La empresa de Elon Musk destacó que el sistema alcanzó la fase orbital prevista y ejecutó de forma controlada las maniobras de reentrada, validando correcciones aplicadas tras las fallas de los últimos intentos.
Competencia en un mercado estratégico
La consolidación de Starship tiene implicancias directas en el mercado global de lanzadores. El vehículo está diseñado para transportar más de 100 toneladas en órbita, lo que lo posiciona como un competidor directo de Vulcan Centaur (United Launch Alliance), New Glenn (Blue Origin) y el SLS (NASA). Su éxito podría reordenar contratos millonarios en el marco del Programa Artemis, orientado al regreso a la Luna, y en el suministro de satélites para defensa y comunicaciones.
En este terreno, los contratos estatales de Estados Unidos son clave. La Fuerza Espacial y la NASA licitan servicios de transporte orbital y misiones lunares que pueden superar los US$ 10.000 millones en la próxima década. La certificación plena de Starship abriría la puerta a que SpaceX incremente su participación en ese segmento, relegando a competidores que dependen de cronogramas más dilatados.
Política y negocios entrelazados
El avance técnico ocurre en paralelo a una relación política compleja entre Musk y el presidente Donald Trump. Desde su regreso al poder, la administración republicana reforzó la idea de “America First” en el espacio, privilegiando a contratistas nacionales. En ese esquema, SpaceX ocupa un lugar central como proveedor recurrente, aunque el vínculo entre ambos líderes combina tensiones y afinidades.
Trump ha celebrado públicamente los logros de SpaceX, pero también ha cuestionado el peso político y mediático de Musk, que en paralelo lanzó su propio movimiento político en el escenario interno. La puja se traduce en un juego de equilibrio: por un lado, la Casa Blanca necesita los avances tecnológicos de la compañía para sustentar la estrategia espacial estadounidense; por otro, busca evitar que Musk concentre un poder excesivo sobre áreas críticas como defensa, telecomunicaciones y exploración lunar.
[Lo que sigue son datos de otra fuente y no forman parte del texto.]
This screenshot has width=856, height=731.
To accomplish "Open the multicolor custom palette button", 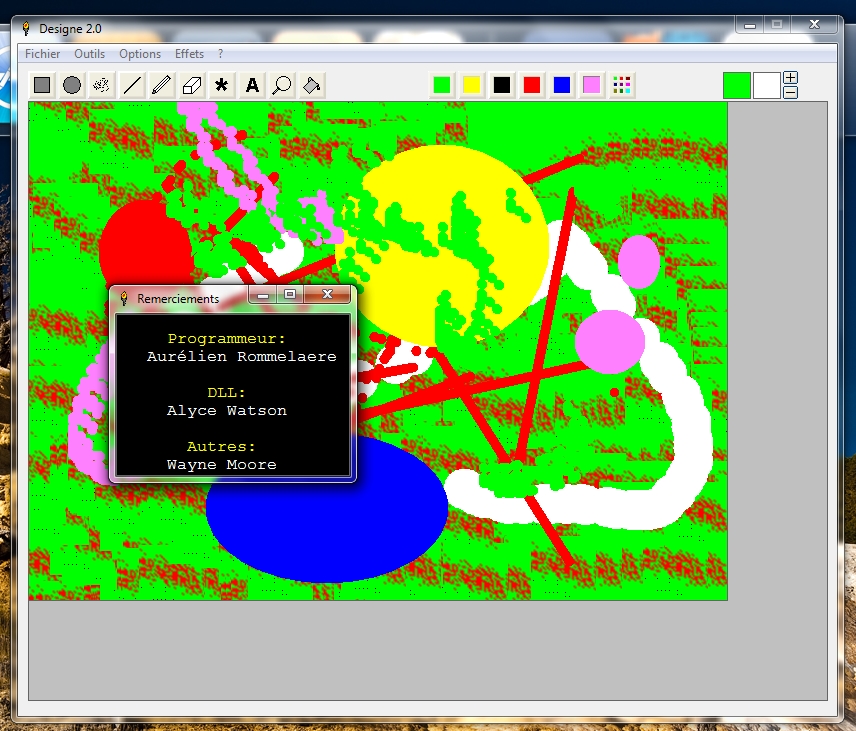I will pos(622,85).
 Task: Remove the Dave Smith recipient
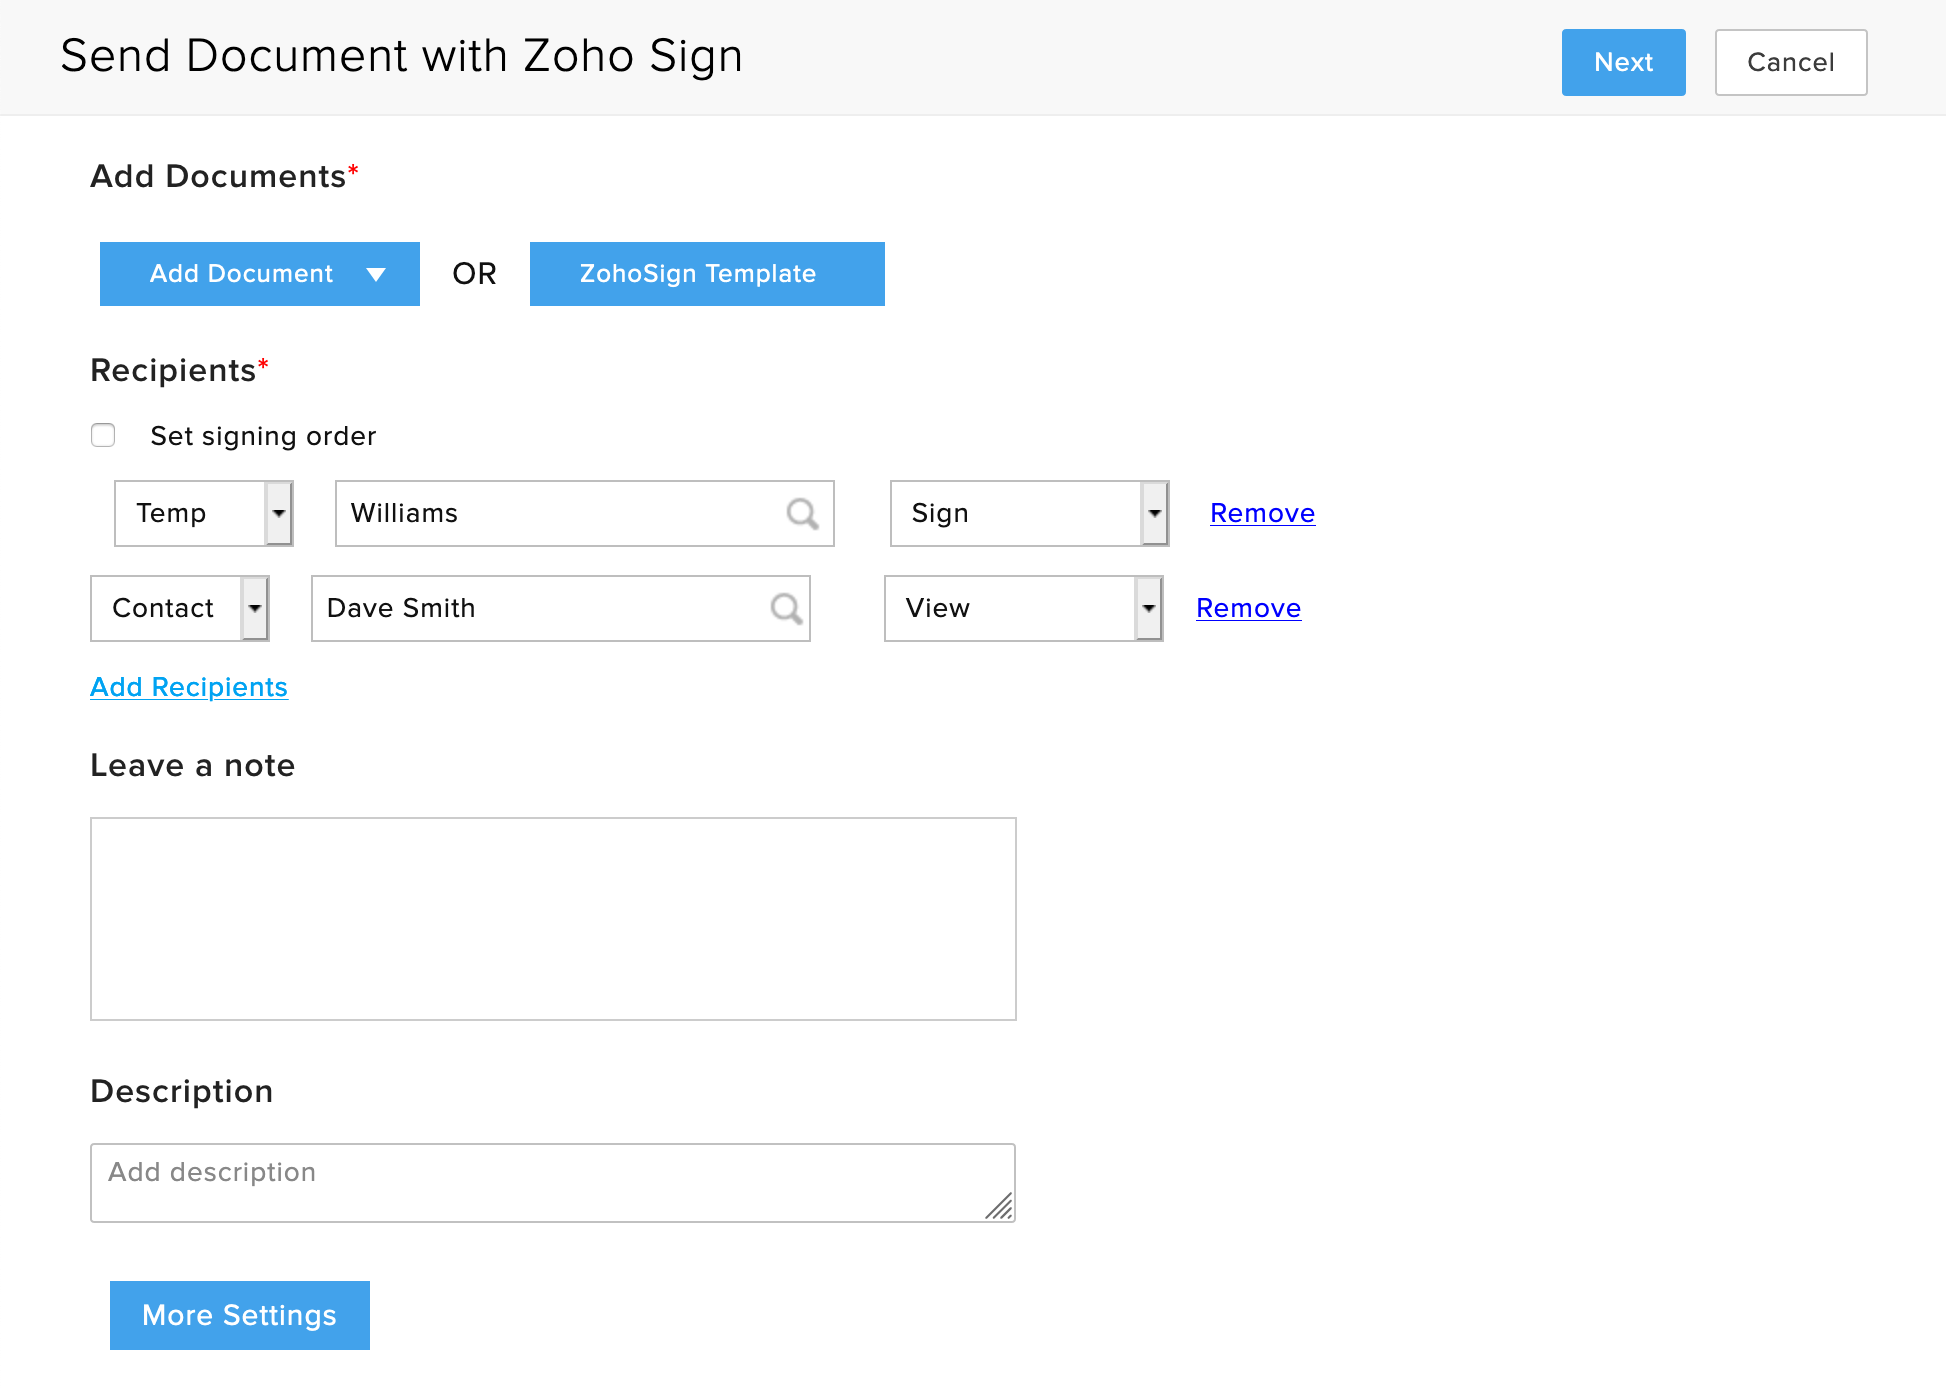(1248, 608)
Una disputa de largo aliento
La prueba exitosa de Starship reanima la discusión sobre la sostenibilidad de los programas espaciales a gran escala. SpaceX apuesta a reducir costos mediante la reutilización total del vehículo, lo que implicaría tarifas muy inferiores a las que ofrecen sus competidores. Si ese modelo se confirma, la compañía podría dominar el mercado de lanzamientos comerciales y militares en los próximos años.
El desenlace dependerá de dos factores: la capacidad de la empresa para sostener una frecuencia de vuelos sin incidentes y la definición política de Washington sobre cómo distribuir los contratos estratégicos. En ambos planos, el décimo vuelo marca un punto de inflexión que trasciende lo técnico y coloca a SpaceX en el centro de la competencia industrial y geopolítica.